Friday, 17 October 2014

Democracy's False Ethic of Fairness and Equity

Many think that democracy provides the best way for achieving fairness and equality before the law. However, this is far from the truth. Democracy is really rule by majority. That is, the masses dictate what should be the law. Thus, because masses dictate what should be the law, its values as to what should be the law are paramount. Morality and ethics are not necessarily paramount in determining what the law should be. Indeed, law is a set of values enforced by authority.

Within the democratic framework, it is what people think or believe the right moral framework is that determines the law. There is a great deal of faith placed in human 'wisdom' and philosophy. Democracy, as such is anti-Christian because it elevates human thinking above God's. This explains not only why laws made within a democratic framework are anti-Christian, but the conundrums that arise within the democracy are anti-Christian. The most stark example of an anti-Christian conundrum that arises within a democratic framework is 'religious tolerance' which concerns equal treatment of all religions.

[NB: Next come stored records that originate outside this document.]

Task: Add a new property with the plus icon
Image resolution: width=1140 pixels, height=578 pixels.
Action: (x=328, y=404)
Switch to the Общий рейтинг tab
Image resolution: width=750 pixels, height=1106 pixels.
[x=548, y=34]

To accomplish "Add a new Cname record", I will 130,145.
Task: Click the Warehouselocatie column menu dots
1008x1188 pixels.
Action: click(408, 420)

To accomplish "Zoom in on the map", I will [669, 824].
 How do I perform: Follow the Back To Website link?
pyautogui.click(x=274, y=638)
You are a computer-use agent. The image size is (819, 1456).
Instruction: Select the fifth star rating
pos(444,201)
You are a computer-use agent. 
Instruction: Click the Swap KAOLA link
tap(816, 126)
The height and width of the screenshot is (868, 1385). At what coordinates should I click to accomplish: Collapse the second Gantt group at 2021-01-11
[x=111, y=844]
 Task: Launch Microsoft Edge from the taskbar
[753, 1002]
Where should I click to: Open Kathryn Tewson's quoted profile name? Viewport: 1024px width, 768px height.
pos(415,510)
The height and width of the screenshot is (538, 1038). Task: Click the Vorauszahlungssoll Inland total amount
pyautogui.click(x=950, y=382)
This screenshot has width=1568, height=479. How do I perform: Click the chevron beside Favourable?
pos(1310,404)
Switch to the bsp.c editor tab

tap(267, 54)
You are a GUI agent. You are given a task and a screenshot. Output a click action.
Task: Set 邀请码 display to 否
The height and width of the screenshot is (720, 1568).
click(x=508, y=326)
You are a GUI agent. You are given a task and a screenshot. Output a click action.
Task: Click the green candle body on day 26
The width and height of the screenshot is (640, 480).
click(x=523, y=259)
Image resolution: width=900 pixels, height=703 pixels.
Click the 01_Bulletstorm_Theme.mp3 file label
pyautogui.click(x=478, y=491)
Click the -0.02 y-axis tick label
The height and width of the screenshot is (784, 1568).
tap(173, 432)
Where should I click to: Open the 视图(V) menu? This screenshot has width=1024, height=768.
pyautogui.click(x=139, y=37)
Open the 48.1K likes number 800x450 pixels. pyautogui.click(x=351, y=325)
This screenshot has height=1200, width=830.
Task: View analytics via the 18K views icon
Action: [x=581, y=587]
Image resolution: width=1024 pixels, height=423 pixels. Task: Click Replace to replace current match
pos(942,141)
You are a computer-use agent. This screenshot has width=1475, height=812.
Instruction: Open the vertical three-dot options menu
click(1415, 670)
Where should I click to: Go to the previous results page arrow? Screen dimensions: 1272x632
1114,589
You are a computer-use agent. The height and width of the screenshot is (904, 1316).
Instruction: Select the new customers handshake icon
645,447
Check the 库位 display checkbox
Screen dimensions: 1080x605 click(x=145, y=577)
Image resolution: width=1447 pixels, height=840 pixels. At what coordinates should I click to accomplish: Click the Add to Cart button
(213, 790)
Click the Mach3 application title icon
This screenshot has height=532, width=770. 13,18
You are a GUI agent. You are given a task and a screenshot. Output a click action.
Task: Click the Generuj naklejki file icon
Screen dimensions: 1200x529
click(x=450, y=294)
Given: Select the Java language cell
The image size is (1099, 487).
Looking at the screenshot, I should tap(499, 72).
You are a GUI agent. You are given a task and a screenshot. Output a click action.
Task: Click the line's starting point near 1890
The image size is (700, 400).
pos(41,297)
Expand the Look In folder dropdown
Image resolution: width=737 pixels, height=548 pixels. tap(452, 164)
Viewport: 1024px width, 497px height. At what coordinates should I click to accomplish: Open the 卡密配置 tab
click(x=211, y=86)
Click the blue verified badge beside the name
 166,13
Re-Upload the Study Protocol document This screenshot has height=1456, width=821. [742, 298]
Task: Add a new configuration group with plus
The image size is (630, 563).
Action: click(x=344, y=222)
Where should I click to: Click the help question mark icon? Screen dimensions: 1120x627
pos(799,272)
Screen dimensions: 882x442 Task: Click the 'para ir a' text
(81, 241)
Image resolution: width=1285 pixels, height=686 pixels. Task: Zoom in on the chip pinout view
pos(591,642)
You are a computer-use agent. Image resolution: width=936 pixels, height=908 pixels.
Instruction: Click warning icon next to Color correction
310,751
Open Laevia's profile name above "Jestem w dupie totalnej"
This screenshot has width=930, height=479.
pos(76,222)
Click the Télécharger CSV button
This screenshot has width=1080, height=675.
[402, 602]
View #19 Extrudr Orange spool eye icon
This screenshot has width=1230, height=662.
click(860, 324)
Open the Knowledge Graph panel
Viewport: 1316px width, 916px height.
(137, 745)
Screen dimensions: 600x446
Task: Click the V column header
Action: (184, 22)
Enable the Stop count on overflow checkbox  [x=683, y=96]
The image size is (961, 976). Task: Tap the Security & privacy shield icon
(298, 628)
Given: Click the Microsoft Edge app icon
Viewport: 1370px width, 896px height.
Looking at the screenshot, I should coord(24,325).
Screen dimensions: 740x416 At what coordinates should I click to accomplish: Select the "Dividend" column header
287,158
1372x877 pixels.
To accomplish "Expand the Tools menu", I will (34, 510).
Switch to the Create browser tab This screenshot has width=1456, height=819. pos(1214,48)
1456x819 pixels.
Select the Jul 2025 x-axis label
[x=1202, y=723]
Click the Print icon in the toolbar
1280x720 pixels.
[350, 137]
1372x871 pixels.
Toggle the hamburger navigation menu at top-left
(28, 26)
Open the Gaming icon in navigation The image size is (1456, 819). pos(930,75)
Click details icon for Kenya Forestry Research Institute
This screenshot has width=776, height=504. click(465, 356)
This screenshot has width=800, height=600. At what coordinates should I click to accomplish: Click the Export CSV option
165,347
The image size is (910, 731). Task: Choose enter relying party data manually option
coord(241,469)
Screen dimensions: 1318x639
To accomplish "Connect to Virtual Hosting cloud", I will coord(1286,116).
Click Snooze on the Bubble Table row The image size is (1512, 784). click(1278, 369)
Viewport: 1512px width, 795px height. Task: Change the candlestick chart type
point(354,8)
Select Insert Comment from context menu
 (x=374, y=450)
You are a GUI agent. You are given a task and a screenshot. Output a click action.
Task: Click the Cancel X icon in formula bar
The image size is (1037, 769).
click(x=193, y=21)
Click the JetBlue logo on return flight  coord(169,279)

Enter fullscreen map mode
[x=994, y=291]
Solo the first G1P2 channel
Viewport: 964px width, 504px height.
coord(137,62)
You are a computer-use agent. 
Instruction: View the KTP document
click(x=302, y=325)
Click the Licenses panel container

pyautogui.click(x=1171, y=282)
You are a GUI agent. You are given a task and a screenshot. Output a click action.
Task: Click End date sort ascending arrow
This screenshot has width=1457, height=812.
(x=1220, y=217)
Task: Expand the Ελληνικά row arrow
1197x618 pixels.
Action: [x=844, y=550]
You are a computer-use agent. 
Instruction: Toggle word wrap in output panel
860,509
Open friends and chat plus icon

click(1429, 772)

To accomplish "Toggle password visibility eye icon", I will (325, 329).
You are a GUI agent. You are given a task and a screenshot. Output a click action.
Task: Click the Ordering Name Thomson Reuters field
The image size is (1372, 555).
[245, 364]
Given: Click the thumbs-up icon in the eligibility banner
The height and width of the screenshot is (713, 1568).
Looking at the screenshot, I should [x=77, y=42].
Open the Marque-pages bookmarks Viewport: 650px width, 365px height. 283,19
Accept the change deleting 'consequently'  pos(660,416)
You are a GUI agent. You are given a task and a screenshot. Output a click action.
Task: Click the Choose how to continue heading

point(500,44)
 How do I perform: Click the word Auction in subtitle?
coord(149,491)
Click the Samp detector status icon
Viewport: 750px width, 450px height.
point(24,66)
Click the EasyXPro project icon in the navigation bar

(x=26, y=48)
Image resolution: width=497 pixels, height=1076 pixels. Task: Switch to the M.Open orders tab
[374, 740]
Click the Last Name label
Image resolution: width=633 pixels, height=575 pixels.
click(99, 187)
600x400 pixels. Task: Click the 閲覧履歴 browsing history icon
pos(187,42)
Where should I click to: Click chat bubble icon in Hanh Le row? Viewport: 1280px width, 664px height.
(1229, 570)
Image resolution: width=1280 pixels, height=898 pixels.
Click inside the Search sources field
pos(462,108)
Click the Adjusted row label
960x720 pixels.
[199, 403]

Democracy is a bastion of secularism. Democracy and secularism are inextricable. Applying 'religious' beliefs to making laws is deemed utterly deplorable in a democracy because religious beliefs are deemed to be private, and not compatible with the democratic framework that purports that all laws must be made for all the people. This inclusivism is one that is against all religions and Christianity (which is not a human-made religion, but from God), since Christianity and all other religions are that which seek to adhere to a prescribed moral framework or not act against it. 

The goal of inclusivism, however, is not to adhere to a prescribed moral framework but to increase happiness or pleasure for the greatest number. Applying the ethic of inclusivism more often than not disregards a prescribed moral framework because its only moral framework is to 'do as one chooses, as long as one does not "hurt" anyone'. This is against the Biblical ethic of doing the will of God, and fearing to offend God by thought, word or deed.  

On the surface, it may seem that democracy provides a framework for fairness and equality because it does not favour any religion. It may appear that it is tolerant of all religions because it seeks to please everyone. Interestingly enough, despite its religious tolerance, it is against Christianity. This is because Christianity is the only religion that is based on a framework that is against the core of democracy and all human-made religions - humanism. Christianity is the only anti-humanist worldview because it is from God, not humans. Therefore, Biblical values and thinking is unacceptable within a democratic framework because it is of God, not humans. 

Notions of fairness and equality from the democratic perspective have changed over time because society has changed. Such notions change because they are seen as social or political goods, and not as moral values. Where they may be regarded as moral or ethical values, they are seemed as such for the interests of society. Since democracy is a materialist worldview, as opposed to a spiritual one, the usefulness of moral values are determined according to social and political interests, not as rules to be followed.  As such, the law will reflect social and political notions of fairness and equality, that which is based on human thinking. 

The result is that a fallen world determines fairness and equality to suit themselves - fairness is deemed unfairness, equality is deemed inequality, good is deemed evil, moral is deemed immoral, and ethical is deemed unethical. Such is democracy.